Ядро постановочного замысла «Великодушного рогоносца» формировалось в процессе глубинной разработки теории гротеска. Мейерхольд синтезировал общеэстетические, искусству в целом принадлежащие категории (высокое — низкое, прекрасное — уродливое, трагическое — комическое) в ходе строительства действия драматического и нужного эффекта достигал в столкновении противоположностей. Болезненную ситуацию предабсурдистской пьесы разыгрывали здоровые, молодые, жизнерадостные и очень энергичные люди.

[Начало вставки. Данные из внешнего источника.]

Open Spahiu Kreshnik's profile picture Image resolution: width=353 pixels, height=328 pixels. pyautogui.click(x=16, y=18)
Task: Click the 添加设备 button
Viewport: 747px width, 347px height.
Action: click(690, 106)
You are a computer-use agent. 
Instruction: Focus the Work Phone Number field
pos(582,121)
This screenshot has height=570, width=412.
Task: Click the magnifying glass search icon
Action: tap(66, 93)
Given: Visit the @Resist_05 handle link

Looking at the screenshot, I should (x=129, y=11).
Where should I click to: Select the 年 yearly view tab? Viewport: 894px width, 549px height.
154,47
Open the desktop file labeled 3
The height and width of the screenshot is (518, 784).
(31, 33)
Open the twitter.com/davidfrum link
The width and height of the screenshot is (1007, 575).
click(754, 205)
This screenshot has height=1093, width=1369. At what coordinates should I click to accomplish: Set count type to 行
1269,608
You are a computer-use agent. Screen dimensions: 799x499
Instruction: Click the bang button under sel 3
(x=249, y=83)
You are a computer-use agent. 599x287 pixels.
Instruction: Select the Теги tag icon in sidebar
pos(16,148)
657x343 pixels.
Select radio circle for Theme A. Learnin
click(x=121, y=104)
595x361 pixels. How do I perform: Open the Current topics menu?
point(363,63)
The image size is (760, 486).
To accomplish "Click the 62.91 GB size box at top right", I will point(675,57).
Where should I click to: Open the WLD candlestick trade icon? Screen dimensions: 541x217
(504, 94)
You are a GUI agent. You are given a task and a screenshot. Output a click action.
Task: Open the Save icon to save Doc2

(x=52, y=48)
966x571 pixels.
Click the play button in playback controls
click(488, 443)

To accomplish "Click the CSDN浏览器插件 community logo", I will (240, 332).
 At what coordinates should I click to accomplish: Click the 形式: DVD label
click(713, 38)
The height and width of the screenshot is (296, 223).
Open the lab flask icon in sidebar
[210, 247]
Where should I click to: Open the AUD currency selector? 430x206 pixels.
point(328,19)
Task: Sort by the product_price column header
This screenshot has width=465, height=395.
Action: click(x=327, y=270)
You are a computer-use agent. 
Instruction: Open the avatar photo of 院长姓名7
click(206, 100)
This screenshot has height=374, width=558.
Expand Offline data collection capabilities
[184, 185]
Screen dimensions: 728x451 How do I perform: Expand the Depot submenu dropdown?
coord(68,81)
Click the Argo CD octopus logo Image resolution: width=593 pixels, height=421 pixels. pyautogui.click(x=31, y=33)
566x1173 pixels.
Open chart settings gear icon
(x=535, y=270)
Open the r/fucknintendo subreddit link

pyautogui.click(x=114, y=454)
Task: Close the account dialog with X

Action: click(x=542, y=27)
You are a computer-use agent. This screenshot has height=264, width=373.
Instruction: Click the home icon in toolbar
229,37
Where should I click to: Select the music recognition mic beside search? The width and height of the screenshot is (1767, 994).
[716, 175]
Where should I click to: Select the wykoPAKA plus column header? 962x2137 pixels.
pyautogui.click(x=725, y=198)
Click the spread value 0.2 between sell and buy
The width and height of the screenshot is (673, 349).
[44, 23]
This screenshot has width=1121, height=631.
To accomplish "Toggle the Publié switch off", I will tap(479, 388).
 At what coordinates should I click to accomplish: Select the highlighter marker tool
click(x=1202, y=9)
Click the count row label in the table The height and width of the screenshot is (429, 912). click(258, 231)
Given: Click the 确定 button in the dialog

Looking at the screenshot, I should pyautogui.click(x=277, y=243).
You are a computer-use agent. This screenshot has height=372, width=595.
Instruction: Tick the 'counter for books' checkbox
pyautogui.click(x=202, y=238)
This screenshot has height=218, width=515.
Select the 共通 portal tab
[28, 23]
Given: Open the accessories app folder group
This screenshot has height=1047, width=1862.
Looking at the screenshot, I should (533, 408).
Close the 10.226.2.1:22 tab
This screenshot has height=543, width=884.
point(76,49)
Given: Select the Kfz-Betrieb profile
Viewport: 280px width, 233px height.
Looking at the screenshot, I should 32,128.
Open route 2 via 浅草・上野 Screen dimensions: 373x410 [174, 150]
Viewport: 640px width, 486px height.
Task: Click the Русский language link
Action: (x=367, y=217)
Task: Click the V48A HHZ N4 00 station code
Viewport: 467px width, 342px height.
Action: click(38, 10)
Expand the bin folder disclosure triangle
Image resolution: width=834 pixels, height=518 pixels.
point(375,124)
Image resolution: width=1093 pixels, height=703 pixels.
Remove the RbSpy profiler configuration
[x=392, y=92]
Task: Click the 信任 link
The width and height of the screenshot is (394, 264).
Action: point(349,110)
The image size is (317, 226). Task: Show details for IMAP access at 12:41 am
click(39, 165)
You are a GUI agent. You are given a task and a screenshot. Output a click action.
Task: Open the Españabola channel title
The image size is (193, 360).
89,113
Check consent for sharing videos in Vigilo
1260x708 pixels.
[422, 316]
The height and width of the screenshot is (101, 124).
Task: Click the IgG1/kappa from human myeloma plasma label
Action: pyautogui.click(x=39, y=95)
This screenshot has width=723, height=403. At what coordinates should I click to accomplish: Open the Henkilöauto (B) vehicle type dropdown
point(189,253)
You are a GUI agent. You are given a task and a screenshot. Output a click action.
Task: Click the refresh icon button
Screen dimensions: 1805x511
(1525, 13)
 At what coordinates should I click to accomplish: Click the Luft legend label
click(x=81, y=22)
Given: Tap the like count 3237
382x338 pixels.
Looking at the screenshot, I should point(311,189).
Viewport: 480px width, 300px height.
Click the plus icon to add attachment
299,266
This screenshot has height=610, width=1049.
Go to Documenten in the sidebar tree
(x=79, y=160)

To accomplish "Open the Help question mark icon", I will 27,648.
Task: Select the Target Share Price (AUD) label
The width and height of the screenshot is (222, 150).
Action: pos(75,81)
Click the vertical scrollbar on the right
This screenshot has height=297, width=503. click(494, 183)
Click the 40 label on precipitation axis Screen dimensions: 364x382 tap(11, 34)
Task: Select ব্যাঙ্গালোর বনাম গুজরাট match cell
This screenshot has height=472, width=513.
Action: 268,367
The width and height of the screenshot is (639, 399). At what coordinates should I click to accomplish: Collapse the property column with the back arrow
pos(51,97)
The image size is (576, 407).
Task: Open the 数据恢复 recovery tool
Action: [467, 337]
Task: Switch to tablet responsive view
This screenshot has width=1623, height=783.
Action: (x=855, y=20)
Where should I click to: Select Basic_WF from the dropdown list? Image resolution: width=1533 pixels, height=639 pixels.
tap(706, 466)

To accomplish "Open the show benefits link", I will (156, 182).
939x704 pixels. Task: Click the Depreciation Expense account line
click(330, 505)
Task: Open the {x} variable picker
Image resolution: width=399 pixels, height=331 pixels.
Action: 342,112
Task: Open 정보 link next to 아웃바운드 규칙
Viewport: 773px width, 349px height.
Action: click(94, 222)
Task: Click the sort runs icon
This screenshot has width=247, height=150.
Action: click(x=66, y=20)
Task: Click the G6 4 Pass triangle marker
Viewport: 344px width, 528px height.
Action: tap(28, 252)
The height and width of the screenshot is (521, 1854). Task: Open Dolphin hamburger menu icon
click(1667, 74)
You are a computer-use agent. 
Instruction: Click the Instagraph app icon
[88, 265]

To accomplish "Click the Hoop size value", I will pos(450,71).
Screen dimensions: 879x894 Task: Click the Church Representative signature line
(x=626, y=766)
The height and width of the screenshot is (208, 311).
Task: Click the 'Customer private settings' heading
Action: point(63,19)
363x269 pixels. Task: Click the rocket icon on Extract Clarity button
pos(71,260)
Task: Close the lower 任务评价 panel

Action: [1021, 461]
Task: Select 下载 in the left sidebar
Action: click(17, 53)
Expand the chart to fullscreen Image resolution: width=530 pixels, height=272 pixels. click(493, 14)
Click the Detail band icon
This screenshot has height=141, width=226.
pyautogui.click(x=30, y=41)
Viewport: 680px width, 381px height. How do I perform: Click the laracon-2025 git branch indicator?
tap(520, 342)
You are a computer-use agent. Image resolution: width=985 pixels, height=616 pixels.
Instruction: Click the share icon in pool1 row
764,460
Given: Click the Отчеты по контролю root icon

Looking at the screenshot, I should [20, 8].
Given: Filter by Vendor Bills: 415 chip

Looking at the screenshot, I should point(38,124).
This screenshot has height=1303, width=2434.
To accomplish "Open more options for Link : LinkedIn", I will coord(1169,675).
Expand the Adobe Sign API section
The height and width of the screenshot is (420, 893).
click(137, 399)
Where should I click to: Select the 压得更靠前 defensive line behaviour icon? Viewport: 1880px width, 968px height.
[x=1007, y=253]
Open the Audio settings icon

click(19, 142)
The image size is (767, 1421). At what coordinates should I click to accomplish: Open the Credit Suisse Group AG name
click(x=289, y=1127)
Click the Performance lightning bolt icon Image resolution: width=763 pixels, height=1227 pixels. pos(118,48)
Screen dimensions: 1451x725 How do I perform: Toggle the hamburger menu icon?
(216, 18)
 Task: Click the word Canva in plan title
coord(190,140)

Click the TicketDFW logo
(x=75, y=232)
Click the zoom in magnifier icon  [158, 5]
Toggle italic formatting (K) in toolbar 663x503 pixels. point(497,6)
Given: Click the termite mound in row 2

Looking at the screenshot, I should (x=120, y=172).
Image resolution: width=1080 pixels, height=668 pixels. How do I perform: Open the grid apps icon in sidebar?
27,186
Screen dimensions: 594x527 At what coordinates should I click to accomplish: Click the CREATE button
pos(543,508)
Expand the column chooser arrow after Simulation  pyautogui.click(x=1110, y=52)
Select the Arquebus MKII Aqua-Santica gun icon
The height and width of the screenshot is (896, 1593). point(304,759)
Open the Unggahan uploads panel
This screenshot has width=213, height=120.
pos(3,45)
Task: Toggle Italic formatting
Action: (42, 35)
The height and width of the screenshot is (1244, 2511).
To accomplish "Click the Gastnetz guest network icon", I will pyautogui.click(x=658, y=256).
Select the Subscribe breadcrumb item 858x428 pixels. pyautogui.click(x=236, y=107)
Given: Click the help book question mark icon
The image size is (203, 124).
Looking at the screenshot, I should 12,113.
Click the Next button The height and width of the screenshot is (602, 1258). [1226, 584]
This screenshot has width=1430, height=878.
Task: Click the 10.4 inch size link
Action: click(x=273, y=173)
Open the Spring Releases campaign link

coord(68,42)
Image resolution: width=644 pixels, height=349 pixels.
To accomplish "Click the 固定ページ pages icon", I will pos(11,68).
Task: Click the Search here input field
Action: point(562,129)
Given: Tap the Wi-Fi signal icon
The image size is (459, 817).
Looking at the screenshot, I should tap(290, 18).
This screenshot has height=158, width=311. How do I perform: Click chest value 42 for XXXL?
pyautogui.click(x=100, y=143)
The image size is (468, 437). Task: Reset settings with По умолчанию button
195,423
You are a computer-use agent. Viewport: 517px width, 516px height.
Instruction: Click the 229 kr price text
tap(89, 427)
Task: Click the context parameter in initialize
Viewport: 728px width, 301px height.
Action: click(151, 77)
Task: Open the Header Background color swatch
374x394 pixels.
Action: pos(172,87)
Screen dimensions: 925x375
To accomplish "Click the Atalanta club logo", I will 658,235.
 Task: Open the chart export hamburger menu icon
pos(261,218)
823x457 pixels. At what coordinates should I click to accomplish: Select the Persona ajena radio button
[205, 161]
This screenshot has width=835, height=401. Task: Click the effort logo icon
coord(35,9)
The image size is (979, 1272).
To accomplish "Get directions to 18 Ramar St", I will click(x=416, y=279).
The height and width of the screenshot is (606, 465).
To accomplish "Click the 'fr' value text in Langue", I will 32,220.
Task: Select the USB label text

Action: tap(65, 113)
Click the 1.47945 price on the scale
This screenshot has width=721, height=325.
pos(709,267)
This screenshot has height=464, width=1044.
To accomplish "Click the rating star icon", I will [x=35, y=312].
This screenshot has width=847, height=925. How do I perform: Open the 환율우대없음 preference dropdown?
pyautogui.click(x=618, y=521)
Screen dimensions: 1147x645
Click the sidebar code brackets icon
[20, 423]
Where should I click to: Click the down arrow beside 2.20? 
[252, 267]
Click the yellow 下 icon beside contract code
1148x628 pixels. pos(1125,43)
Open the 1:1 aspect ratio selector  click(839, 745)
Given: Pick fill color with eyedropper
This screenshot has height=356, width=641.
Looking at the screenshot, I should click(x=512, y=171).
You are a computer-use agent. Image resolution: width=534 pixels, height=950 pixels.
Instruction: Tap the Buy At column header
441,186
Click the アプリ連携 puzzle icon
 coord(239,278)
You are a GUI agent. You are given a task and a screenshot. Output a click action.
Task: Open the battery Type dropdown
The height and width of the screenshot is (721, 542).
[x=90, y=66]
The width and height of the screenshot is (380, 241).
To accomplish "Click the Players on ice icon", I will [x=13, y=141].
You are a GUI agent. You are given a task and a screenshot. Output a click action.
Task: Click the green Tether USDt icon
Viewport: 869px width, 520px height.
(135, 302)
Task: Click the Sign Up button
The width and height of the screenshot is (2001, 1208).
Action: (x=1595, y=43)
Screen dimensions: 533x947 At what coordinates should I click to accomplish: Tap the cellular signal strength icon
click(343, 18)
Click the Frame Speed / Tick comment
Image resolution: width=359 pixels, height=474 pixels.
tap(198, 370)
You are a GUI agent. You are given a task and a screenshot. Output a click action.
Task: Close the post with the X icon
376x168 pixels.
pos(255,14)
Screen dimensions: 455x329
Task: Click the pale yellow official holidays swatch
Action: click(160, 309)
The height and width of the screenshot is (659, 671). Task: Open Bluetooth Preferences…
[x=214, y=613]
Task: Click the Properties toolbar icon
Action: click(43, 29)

Вновь вошедший в моду «дзанни», ловкий и современный «простак» расправлялся с искусственно сконструированной формулой «ревнивца», намного превосходя «героя-любовника» в активности.

Подобное строение «образа» можно обнаружить и в актерских работах таировской «Жирофле-Жирофля». Характеризуя ансамбль спектакля, рецензенты демонстрировали удивительное единодушие, использовали одну и ту же ассоциацию. «Такое ощущение, что находишься на перекрестке в центре стремительного водоворота»[525], — признавался Ю. В. Офросимов; «буйного водоворота, который кружит всех и вся, начиная от первого занавеса, ни на минуту не ослабевая и не выпуская свою добычу до самого конца»[526], — уточнял Е. А. Зноско-Боровский. «Добычей» режиссера и актеров в этом спектакле стало все, связанное с опереттой: музыка, либретто, декорации, костюмы, зрители с их привычками и пристрастиями. «Добычей» в «Жирофле» были и амплуа, а их единоличными владельцами — {186} актеры, и это подтверждено многочисленными наблюдениями критиков, советских и зарубежных.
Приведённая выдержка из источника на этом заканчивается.